◆ TASK GOAL
Copy out the items word for word, beginning at the line that contains "Investigative (689, 760)" and ending after the line that contains "positioned (490, 550)".

◆ GIVEN ENTRIES
************

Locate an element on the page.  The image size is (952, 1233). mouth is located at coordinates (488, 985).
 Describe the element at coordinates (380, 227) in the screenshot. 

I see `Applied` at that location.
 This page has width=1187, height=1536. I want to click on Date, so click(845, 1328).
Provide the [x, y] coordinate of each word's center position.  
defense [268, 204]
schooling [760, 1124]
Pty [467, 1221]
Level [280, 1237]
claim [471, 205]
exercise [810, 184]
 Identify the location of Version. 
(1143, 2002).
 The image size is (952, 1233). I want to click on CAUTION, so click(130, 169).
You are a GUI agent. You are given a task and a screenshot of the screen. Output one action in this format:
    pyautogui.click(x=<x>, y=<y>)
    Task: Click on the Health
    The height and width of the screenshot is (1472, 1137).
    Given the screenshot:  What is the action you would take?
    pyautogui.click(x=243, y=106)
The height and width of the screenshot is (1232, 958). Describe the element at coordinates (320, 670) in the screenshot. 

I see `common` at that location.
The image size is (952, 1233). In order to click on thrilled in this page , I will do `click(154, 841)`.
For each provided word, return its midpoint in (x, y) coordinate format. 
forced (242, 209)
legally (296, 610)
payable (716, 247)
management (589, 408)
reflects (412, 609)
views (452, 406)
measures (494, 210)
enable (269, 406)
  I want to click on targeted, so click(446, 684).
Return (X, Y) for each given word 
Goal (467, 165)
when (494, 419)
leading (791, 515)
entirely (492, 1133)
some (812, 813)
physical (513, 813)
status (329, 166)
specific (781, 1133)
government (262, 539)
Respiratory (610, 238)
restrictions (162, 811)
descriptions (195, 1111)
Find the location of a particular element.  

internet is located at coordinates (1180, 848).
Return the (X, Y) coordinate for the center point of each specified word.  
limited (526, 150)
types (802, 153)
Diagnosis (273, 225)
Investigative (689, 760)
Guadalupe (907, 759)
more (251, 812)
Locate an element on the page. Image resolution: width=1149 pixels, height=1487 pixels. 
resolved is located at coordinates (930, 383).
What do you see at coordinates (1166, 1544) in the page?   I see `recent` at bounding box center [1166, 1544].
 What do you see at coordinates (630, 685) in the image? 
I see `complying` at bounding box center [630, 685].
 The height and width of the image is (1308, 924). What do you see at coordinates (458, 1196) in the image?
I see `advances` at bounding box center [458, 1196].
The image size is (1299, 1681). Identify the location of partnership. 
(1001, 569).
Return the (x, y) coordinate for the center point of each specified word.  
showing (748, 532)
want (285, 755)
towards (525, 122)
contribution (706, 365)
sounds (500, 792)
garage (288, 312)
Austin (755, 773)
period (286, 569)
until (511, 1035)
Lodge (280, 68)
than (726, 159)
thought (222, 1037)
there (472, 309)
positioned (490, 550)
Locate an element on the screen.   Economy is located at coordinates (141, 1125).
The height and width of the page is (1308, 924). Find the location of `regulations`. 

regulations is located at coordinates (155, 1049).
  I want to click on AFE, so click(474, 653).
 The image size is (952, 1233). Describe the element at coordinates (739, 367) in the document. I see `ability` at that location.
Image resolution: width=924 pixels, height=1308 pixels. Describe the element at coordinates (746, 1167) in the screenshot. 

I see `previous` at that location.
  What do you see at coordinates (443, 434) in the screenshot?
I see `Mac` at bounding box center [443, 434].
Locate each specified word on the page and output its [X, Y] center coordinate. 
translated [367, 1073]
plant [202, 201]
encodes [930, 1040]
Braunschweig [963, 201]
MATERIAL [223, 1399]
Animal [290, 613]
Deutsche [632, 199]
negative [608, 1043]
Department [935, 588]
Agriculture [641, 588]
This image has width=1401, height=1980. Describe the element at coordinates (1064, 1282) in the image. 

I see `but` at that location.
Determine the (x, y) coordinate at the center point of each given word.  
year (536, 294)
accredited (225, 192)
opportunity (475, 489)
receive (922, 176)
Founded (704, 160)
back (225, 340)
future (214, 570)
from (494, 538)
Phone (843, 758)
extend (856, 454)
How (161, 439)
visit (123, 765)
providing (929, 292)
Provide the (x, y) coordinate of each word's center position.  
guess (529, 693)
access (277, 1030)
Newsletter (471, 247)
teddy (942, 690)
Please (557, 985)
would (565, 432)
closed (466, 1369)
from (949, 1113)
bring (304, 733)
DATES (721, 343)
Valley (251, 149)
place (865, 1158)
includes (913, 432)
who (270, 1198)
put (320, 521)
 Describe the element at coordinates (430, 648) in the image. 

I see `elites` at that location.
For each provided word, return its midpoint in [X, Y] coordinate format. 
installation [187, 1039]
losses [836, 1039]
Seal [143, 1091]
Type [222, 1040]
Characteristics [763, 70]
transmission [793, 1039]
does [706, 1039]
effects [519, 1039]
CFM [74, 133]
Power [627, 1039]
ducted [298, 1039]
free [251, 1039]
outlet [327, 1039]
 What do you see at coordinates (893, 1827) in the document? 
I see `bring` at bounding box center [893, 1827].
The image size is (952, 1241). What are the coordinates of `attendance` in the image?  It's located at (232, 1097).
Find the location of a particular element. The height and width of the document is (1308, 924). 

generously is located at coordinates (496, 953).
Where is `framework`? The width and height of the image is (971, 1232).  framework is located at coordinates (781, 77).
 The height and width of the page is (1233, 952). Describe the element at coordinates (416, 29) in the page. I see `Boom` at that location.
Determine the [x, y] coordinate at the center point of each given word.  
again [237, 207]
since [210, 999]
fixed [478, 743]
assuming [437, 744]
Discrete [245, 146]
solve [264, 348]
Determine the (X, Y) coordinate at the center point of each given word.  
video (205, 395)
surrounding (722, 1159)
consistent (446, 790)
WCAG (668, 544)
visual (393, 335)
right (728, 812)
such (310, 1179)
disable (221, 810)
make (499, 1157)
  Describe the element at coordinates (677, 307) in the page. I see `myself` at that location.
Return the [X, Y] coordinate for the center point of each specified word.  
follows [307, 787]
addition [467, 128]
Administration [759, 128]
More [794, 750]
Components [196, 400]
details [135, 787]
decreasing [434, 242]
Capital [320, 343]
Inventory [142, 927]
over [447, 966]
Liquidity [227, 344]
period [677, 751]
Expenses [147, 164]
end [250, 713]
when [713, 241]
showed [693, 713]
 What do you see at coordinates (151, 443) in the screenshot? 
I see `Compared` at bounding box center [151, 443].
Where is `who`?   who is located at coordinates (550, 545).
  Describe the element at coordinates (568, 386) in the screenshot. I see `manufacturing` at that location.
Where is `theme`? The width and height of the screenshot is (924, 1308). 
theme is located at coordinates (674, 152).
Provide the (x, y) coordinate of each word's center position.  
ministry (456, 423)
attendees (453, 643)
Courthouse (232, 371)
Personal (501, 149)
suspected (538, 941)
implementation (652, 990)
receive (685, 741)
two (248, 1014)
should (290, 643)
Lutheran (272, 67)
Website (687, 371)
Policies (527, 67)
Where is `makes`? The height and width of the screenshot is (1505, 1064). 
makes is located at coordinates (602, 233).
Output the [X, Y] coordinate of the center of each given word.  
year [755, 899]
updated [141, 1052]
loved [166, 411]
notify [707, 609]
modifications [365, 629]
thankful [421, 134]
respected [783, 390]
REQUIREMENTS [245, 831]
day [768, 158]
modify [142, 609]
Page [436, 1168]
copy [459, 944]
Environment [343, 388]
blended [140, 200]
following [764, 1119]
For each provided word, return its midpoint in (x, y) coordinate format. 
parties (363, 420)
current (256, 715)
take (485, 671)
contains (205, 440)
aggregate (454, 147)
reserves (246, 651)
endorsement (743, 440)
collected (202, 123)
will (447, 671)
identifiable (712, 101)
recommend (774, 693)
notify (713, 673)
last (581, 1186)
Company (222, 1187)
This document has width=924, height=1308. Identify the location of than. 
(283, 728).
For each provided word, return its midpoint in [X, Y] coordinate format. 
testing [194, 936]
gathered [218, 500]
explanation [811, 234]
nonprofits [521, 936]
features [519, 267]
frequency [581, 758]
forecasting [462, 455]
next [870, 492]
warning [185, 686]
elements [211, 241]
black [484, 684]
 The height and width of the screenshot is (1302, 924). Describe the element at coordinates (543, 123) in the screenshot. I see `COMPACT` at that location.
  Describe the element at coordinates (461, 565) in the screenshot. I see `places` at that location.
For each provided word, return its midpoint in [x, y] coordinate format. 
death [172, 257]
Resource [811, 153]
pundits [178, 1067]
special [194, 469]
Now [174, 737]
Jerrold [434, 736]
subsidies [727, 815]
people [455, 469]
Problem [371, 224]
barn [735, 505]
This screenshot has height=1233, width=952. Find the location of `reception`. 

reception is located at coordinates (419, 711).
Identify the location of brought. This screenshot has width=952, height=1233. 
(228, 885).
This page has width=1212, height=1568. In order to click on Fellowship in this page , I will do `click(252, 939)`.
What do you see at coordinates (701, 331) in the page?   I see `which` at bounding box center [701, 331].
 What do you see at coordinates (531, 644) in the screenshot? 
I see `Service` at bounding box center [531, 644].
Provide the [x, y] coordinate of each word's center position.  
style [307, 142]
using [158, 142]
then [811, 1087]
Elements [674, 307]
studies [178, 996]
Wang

************

◆ THE RESULT
Investigative (689, 760)
Guadalupe (907, 759)
more (251, 812)
Locate an element on the page. Image resolution: width=1149 pixels, height=1487 pixels. 
resolved is located at coordinates (930, 383).
What do you see at coordinates (1166, 1544) in the page?   I see `recent` at bounding box center [1166, 1544].
 What do you see at coordinates (630, 685) in the image? 
I see `complying` at bounding box center [630, 685].
 The height and width of the image is (1308, 924). What do you see at coordinates (458, 1196) in the image?
I see `advances` at bounding box center [458, 1196].
The image size is (1299, 1681). Identify the location of partnership. 
(1001, 569).
Return the (x, y) coordinate for the center point of each specified word.  
showing (748, 532)
want (285, 755)
towards (525, 122)
contribution (706, 365)
sounds (500, 792)
garage (288, 312)
Austin (755, 773)
period (286, 569)
until (511, 1035)
Lodge (280, 68)
than (726, 159)
thought (222, 1037)
there (472, 309)
positioned (490, 550)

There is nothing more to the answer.